:: TASK STATEMENT ::
From the line that contains "Detroit (716, 1248)" to the last line of the entries, write each line out exactly; include both ends and nothing else.

•••••

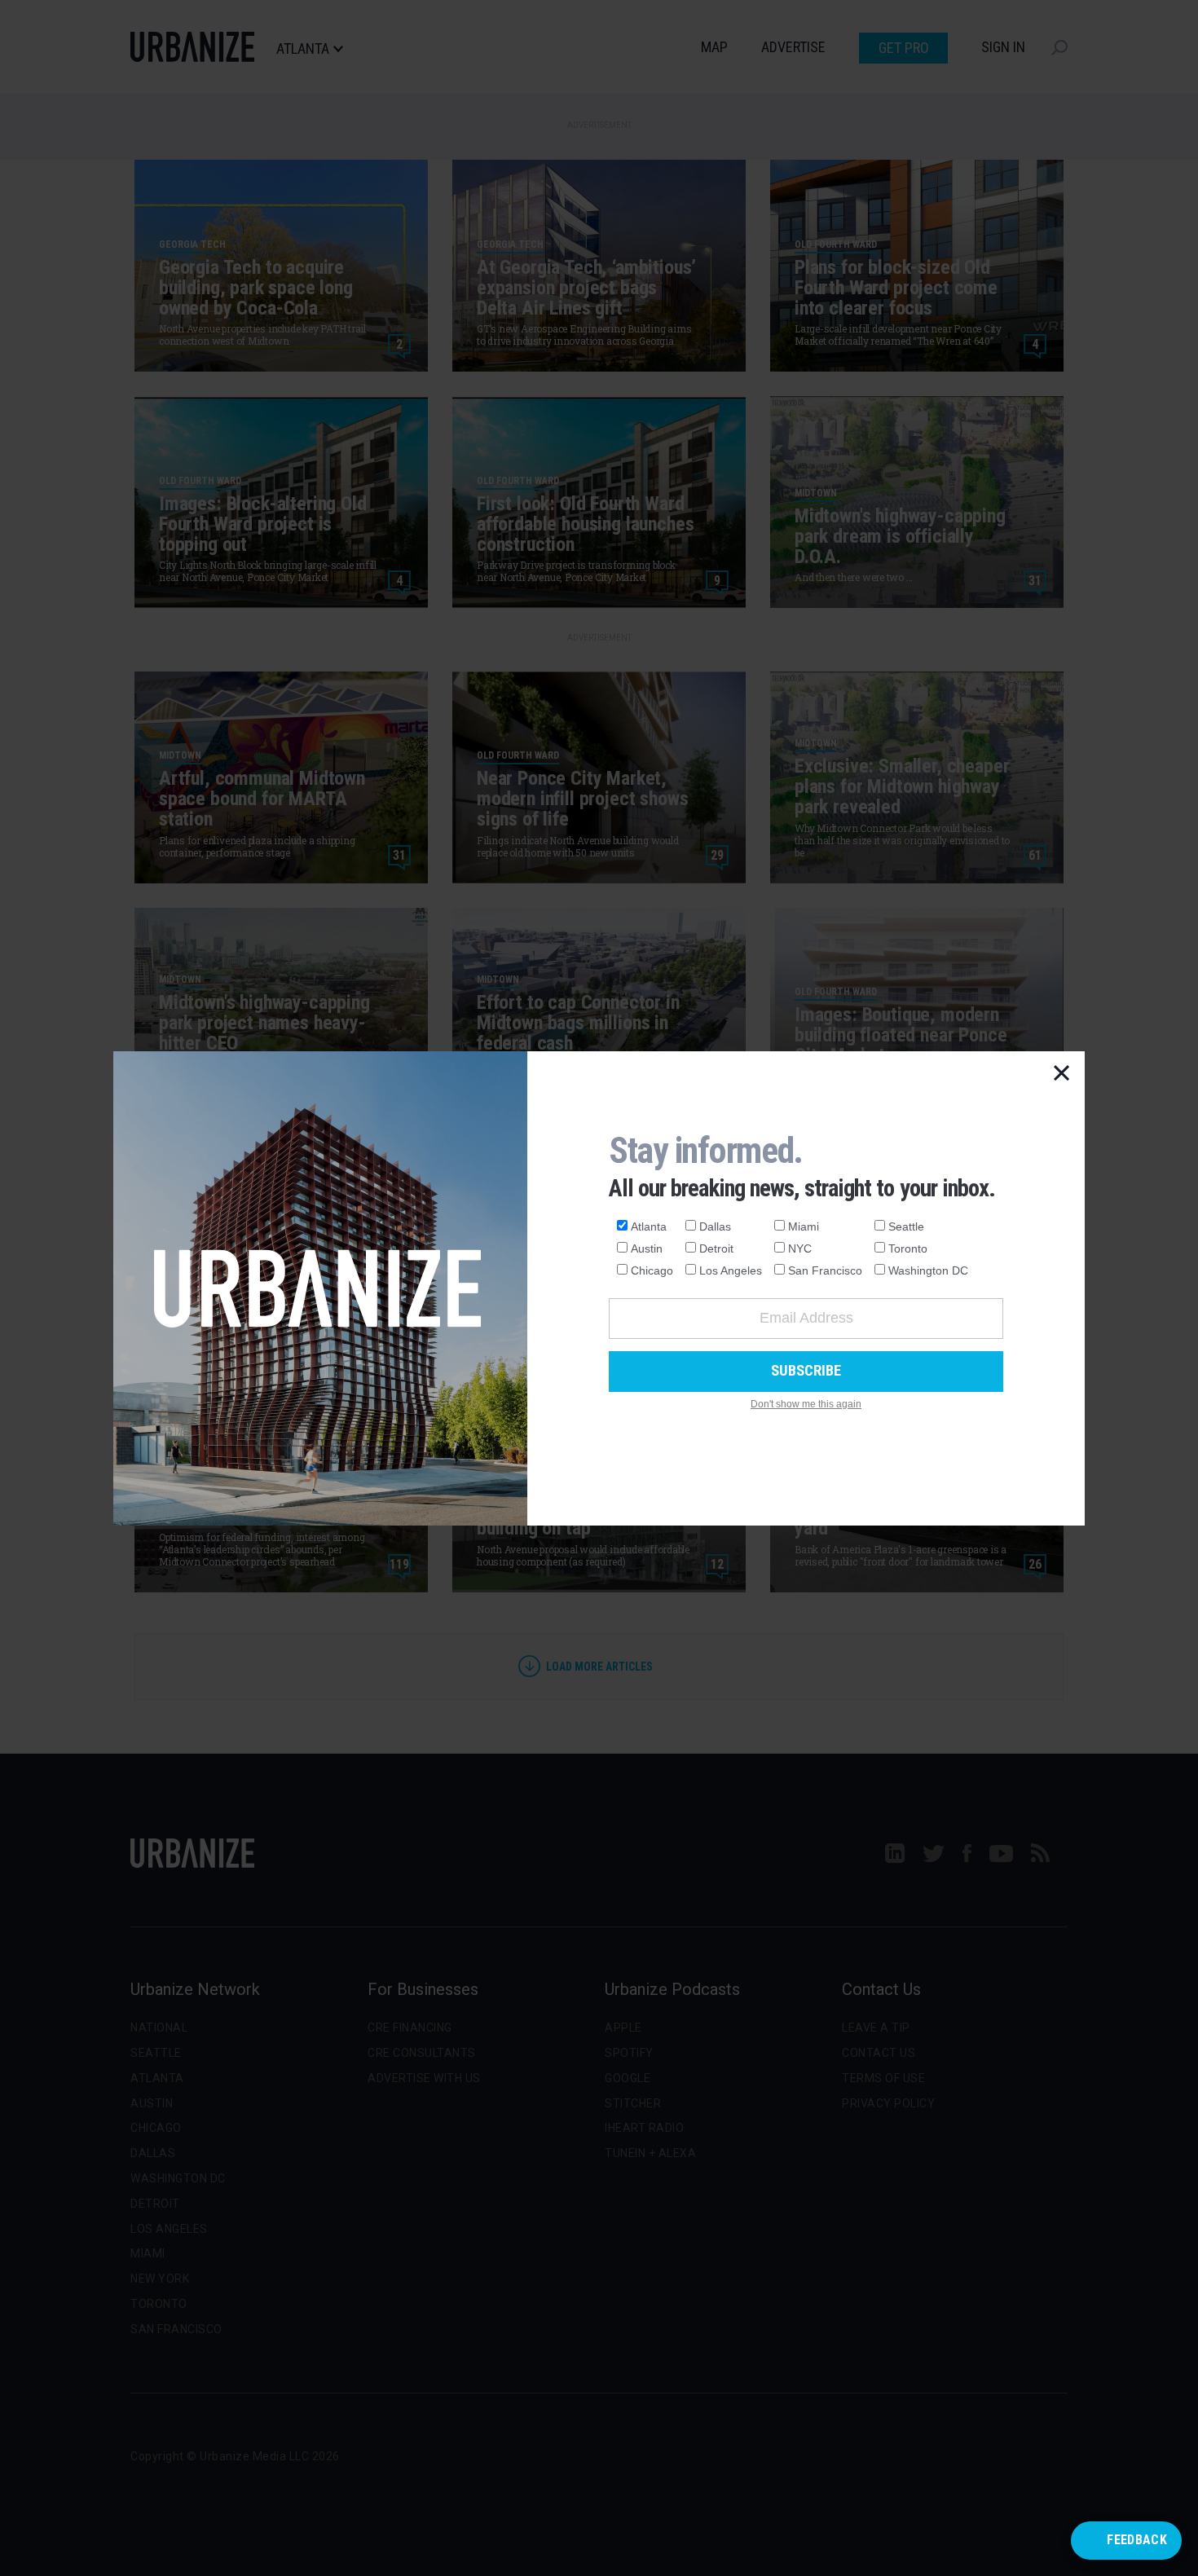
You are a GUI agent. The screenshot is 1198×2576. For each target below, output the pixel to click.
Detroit (716, 1248)
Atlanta (649, 1226)
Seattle (906, 1226)
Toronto (907, 1248)
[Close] (1061, 1074)
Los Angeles (730, 1270)
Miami (803, 1226)
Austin (647, 1248)
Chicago (652, 1270)
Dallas (715, 1226)
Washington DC (928, 1270)
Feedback (1137, 2539)
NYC (800, 1248)
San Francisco (825, 1270)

•••••

:: REPLY TO THE EXERCISE ::
Detroit (716, 1248)
Atlanta (649, 1226)
Seattle (906, 1226)
Toronto (907, 1248)
[Close] (1061, 1074)
Los Angeles (730, 1270)
Miami (803, 1226)
Austin (647, 1248)
Chicago (652, 1270)
Dallas (715, 1226)
Washington DC (928, 1270)
Feedback (1137, 2539)
NYC (800, 1248)
San Francisco (825, 1270)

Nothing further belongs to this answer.